■ What is being asked ■
Quote the passage on deep learning and generalization in full, word for word.

── Document section ──

The biggest problem with DL is its inherent inability to effectively generalize. Without generalization, edge cases are an insurmountable problem, something that the autonomous vehicle industry found out the hard way after wasting more than $100 billion by betting on DL.

Rebel Science, “Deep Learning Is Not Just Inadequate for Solving AGI, It Is Useless” at Medium (Nov 2, 2022)
Urban City Bike Woman Bicycle With Carrier and Basket

Displaying for readers a picture of a bicycle, he continues,

A deep neural network cannot perceive this bicycle unless it has been previously trained to recognize it.

Generalization is the ability of an intelligent system to perceive any object or pattern without recognizing it. An Amazon Indian, for example, can instantly perceive a bicycle even if he has never seen one before. He can instantly see its 3D shape, size, borders, colors, its various parts, its position relative to other objects, whether it is symmetrical, opaque, transparent or partially occluding, etc. He can perceive all these things because his brain has the ability to generalize. Moreover, his perception of the bicycle is automatically invariant to transformations in his visual field…

With DL, perception is impossible without recognition, i.e., without prior learned representations of the objects to be perceived. This is a fatal flaw if solving AGI is the goal.

───
── Raw data ──

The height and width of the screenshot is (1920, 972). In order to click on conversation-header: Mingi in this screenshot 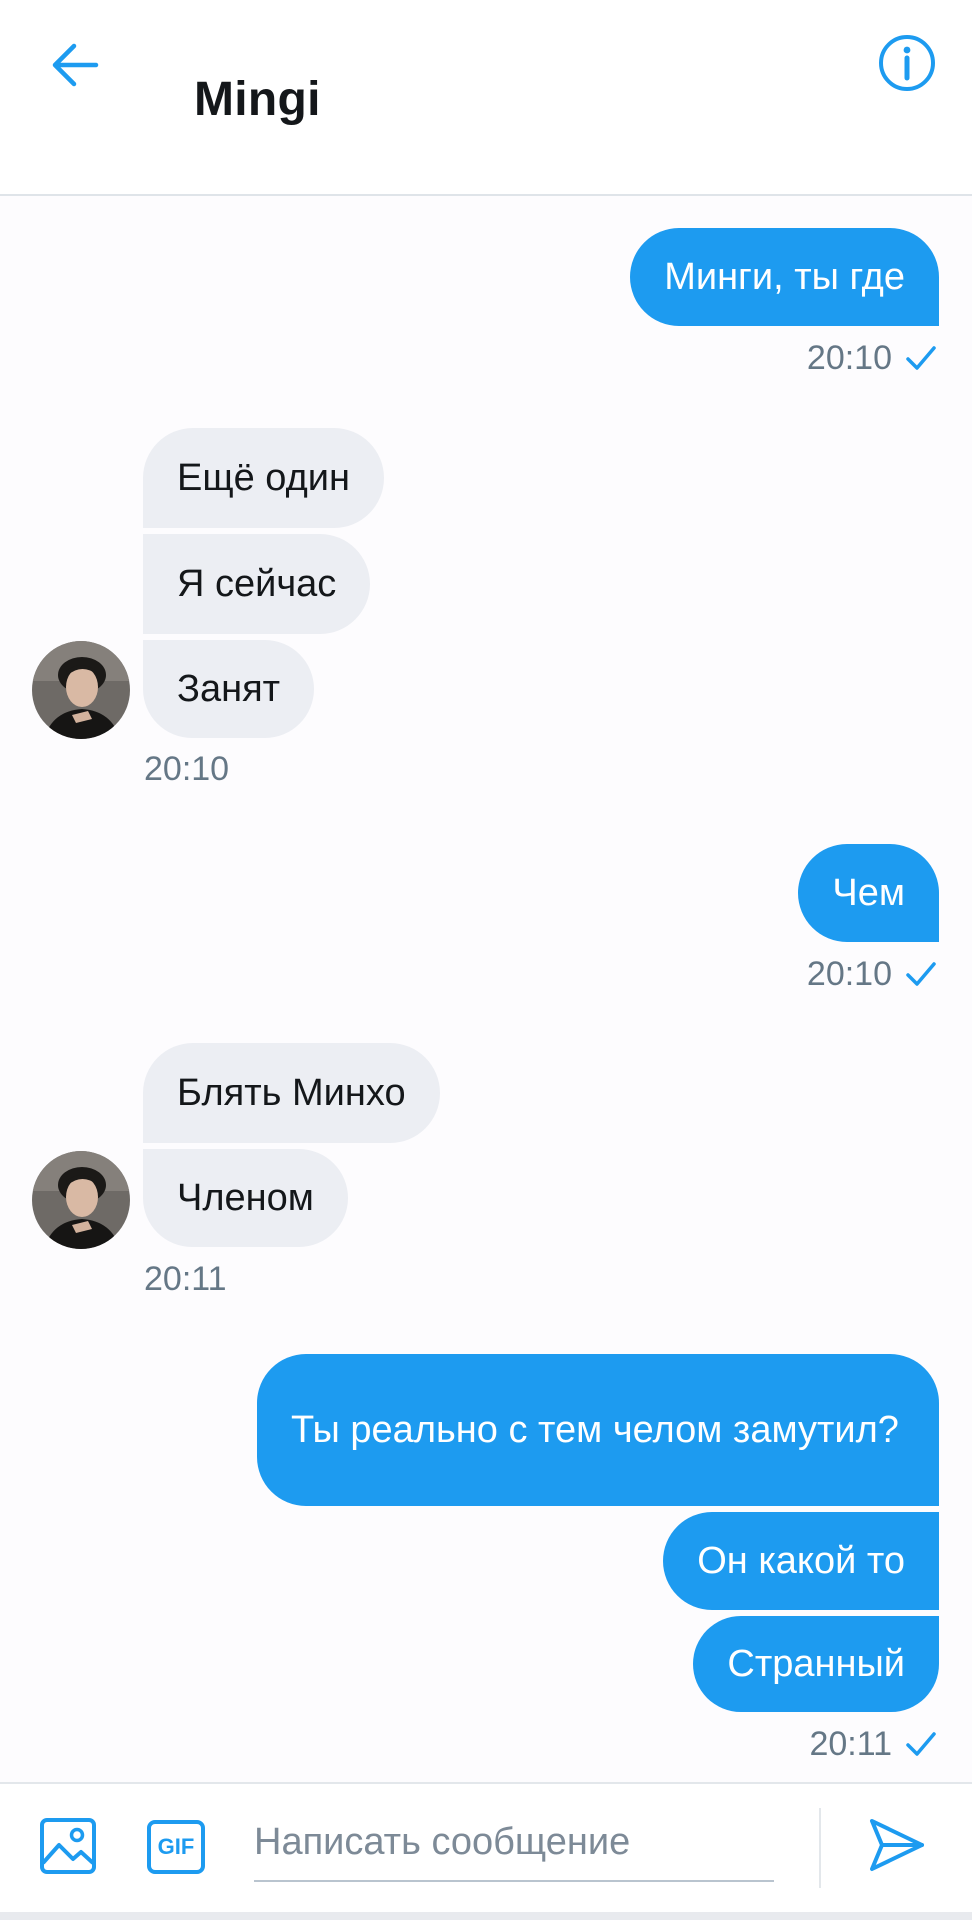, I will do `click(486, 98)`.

───
── Raw data ──

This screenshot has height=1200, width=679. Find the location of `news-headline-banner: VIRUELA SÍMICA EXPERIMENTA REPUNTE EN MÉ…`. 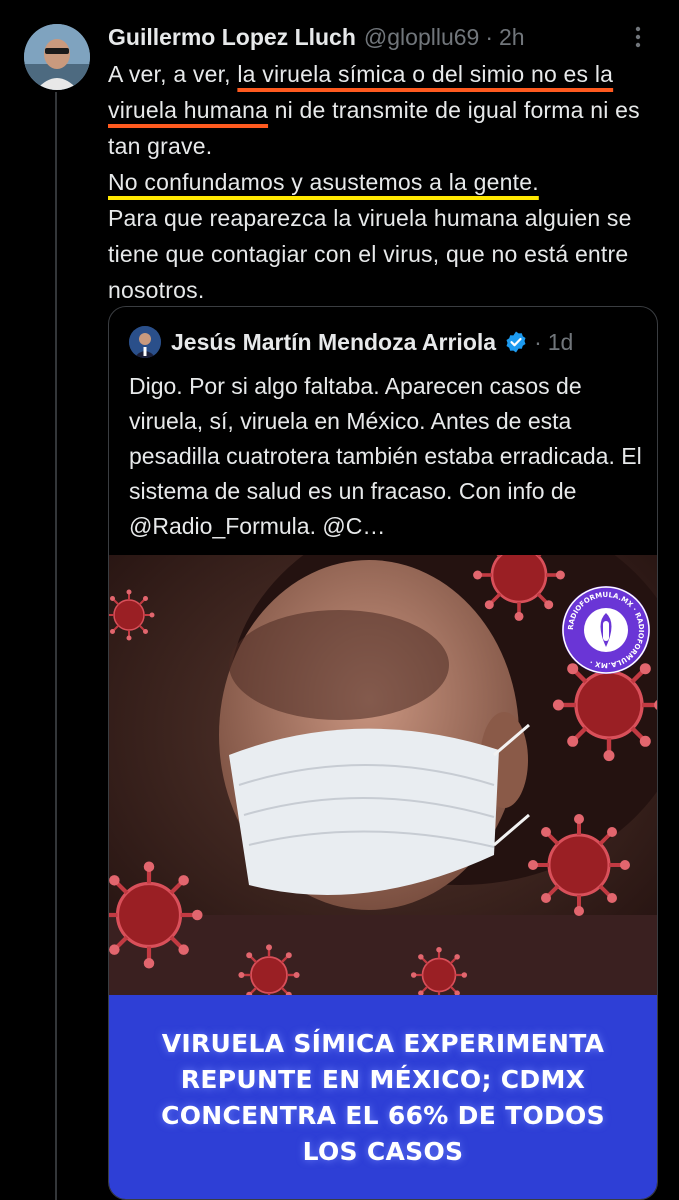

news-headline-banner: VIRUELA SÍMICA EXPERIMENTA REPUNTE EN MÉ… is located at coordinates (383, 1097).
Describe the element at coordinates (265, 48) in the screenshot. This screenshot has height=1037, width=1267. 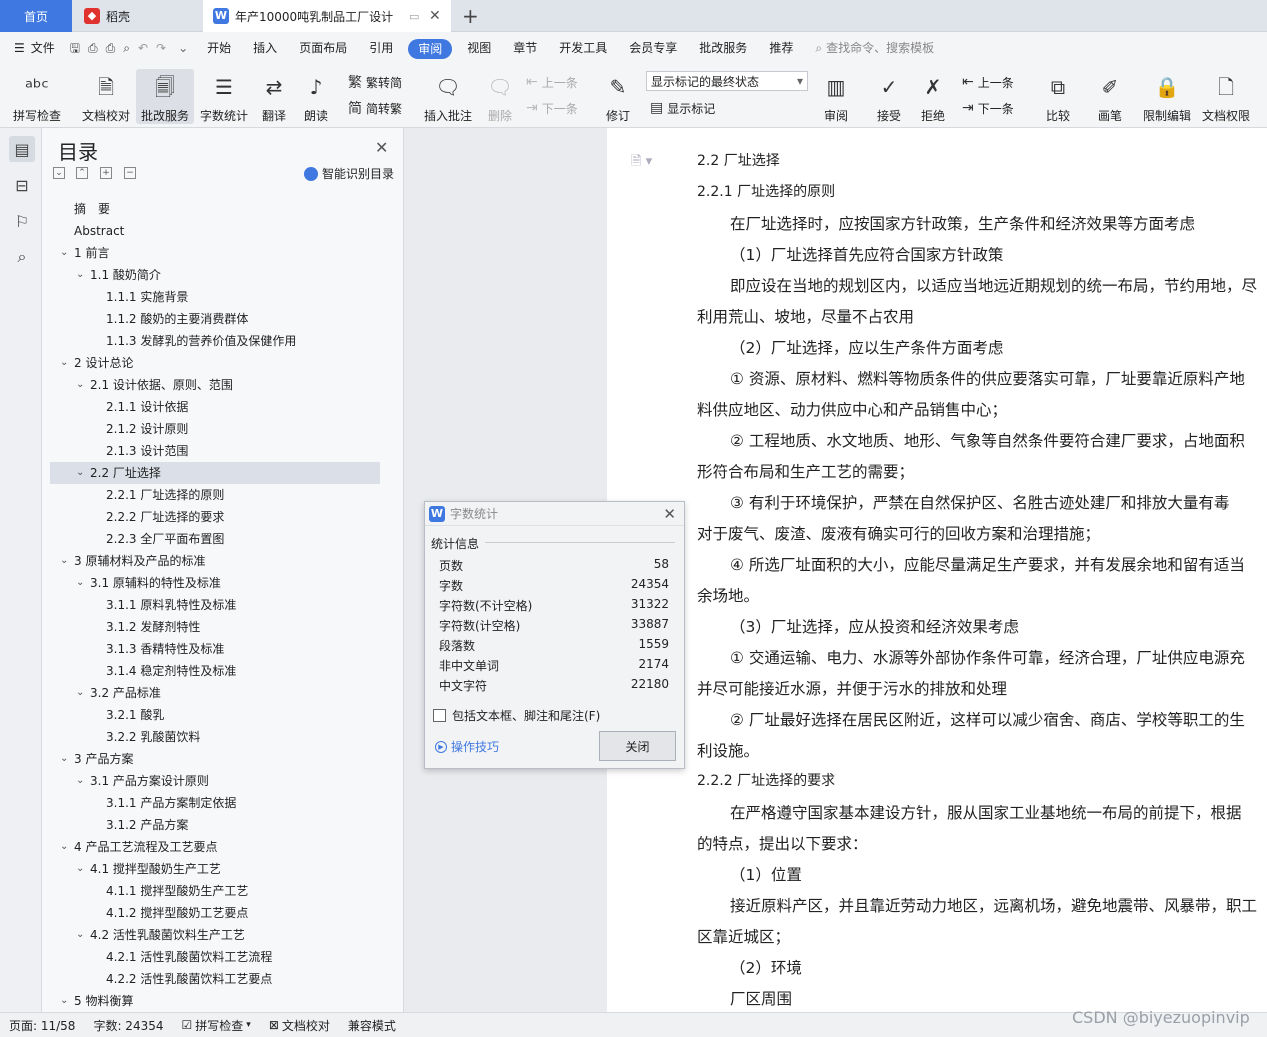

───

■ Written solution ■
The biggest problem with DL is its inherent inability to effectively generalize. Without generalization, edge cases are an insurmountable problem, something that the autonomous vehicle industry found out the hard way after wasting more than $100 billion by betting on DL.

Rebel Science, “Deep Learning Is Not Just Inadequate for Solving AGI, It Is Useless” at Medium (Nov 2, 2022)
Urban City Bike Woman Bicycle With Carrier and Basket

Displaying for readers a picture of a bicycle, he continues,

A deep neural network cannot perceive this bicycle unless it has been previously trained to recognize it.

Generalization is the ability of an intelligent system to perceive any object or pattern without recognizing it. An Amazon Indian, for example, can instantly perceive a bicycle even if he has never seen one before. He can instantly see its 3D shape, size, borders, colors, its various parts, its position relative to other objects, whether it is symmetrical, opaque, transparent or partially occluding, etc. He can perceive all these things because his brain has the ability to generalize. Moreover, his perception of the bicycle is automatically invariant to transformations in his visual field…

With DL, perception is impossible without recognition, i.e., without prior learned representations of the objects to be perceived. This is a fatal flaw if solving AGI is the goal.